◆ **Указание a**
Оформите нумерованным списком строки, приведенные после текста, начиная со строки с «Image resolution: width=1179» и заканчивая последней из них, без пустых строк. Изображения в ответ не включайте.

◆ **Исходный текст**
══════
Никола Росси-Лемени, высоко ценивший талант своей юной коллеги, представил ее Джованни Дзенателло. Тенор-ветеран, после смерти Франческо Таманьо долгие годы по праву считавшийся самым выдающимся исполнителем партии Отелло, занимал пост художественного руководителя Веронского оперного фестиваля. Он приехал в Нью-Йорк, чтобы подобрать подходящую певицу на роль Джоконды в опере Амилькаре Понкьелли, которая должна была открывать сезон 1947 года. Ему предстояло выбрать между двумя известными и опытными певицами - Зинкой Миланов и Эрвой Нелли, любимицей Артуро Тосканини. По совету Росси-Лемени Дзенателло пригласил на прослушивание Марию Каллас и был настолько очарован ее пением, что спонтанно подпел ей в дуэте из четвертого акта "Enzo! ...sei tu!". Дзенателло подписал контракт с неизвестной гречанкой и с молодым американским тенором, тогда только начинавшим свою карьеру, Ричардом Такером. Он уже пел партию Энцо в "Метрополитен Опера", где был партнером Зинки Миланов. Встреча с Каллас стала для Дзенателло "откровением, а не прослушиванием".
══════
◆ **Записи с указанием точек на документах и снимках экрана**
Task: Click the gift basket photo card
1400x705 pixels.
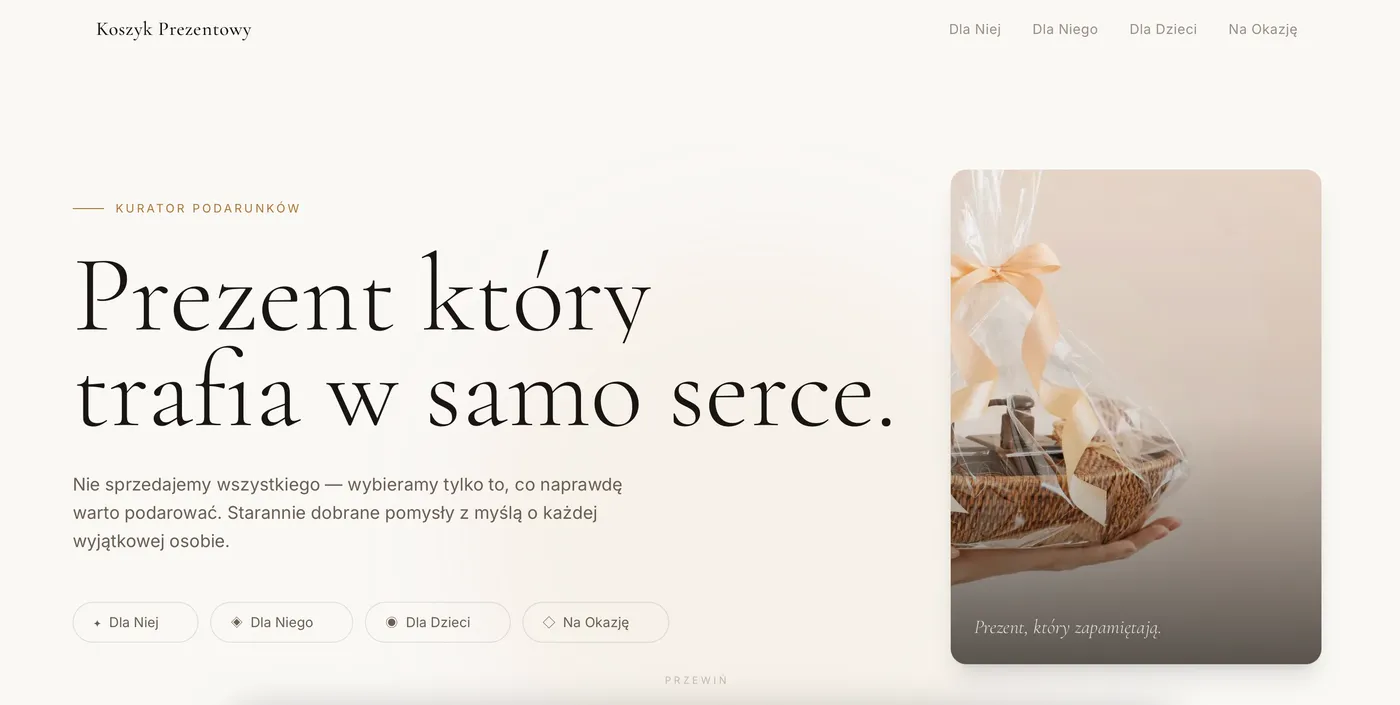Action: click(x=1136, y=416)
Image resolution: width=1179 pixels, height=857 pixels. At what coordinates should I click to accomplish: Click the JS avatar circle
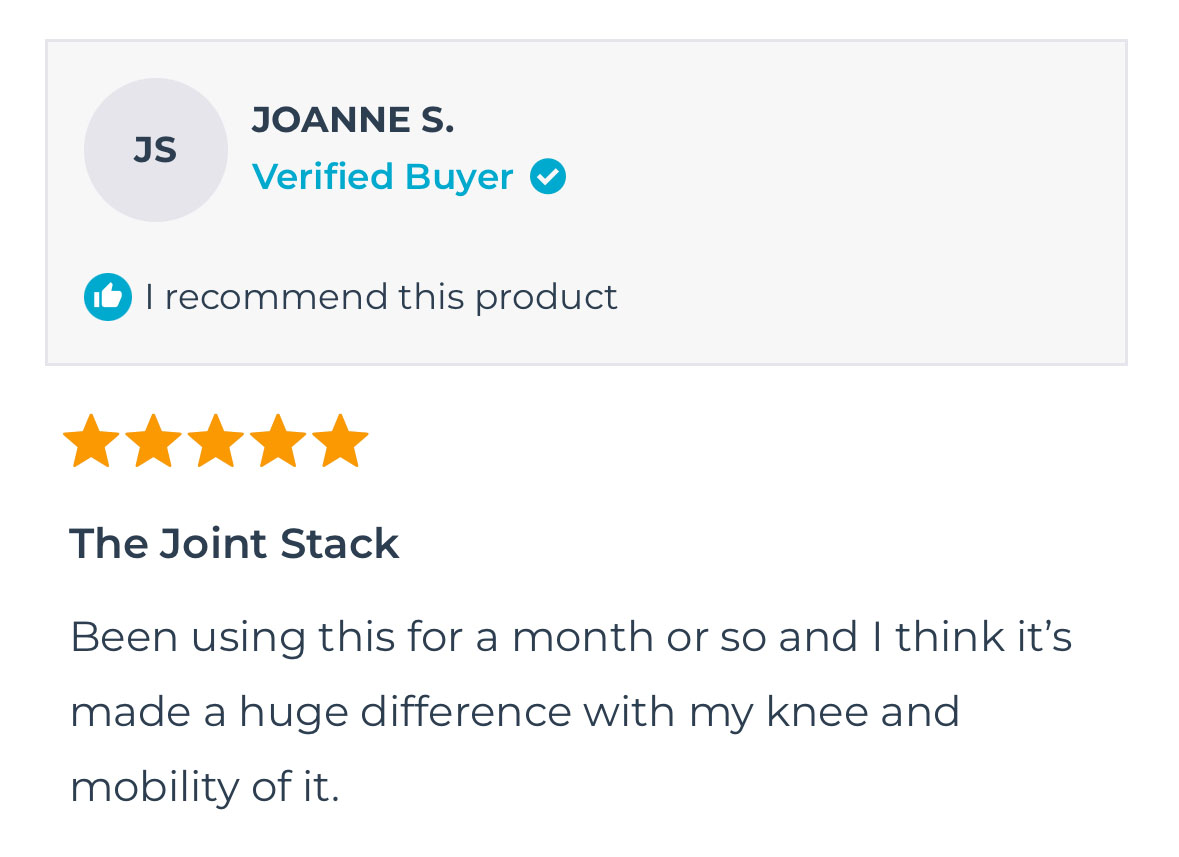coord(155,150)
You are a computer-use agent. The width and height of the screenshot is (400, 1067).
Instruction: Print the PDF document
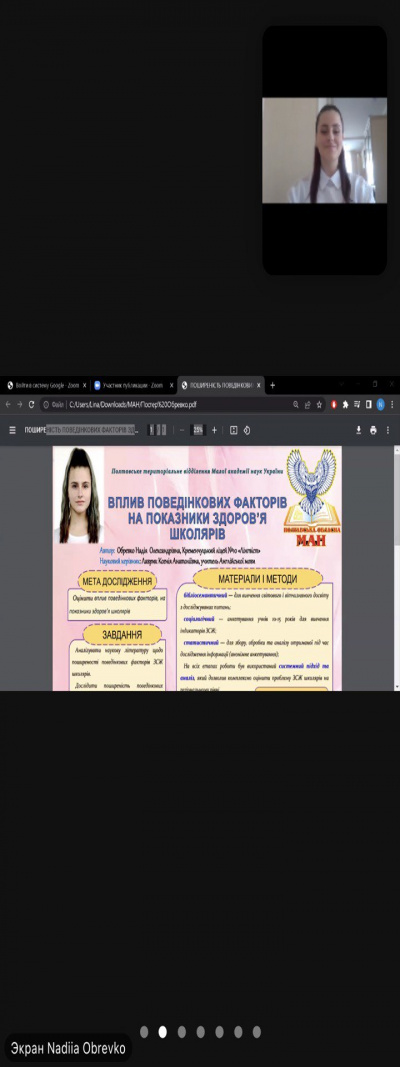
══════
◆ **Указание b**
Подхватите повествование о прослушивании Марии Каллас у Джованни Дзенателло и продолжите его после последнего приведенного предложения.

◆ **Результат выполнения a**
1. Image resolution: width=1179 pixels, height=857 pixels. At what coordinates should I click to accomplish: Click the JS avatar circle
2. coord(155,150)
3. You are a computer-use agent. The width and height of the screenshot is (400, 1067).
4. Instruction: Print the PDF document

◆ **Результат выполнения b**
27 июня 1947 года Мария Каллас покинула Соединенные Штаты. В тот же день она подписала контракт с Эдвардом Ричардом Багарози, в соответствии с которым тот на десять лет тановился "единственным и эксклюзивным агентом" певицы, а свою работу он получал десять процентов ее гонорара за "все выступления в опере, в концертах, на радио, в студии и на телевидении". Багарози обязывался предпринимать "все усилия ради содействия певице в ее карьере". Как пишет Стасинопулос, сначала Мария Каллас отказывалась подписать этот контракт-то, что она все-таки сделала это в день отъезда, будто бы было иррациональным, сиюминутным решением: на этот раз ей изменило ее обычно безошибочное чутье.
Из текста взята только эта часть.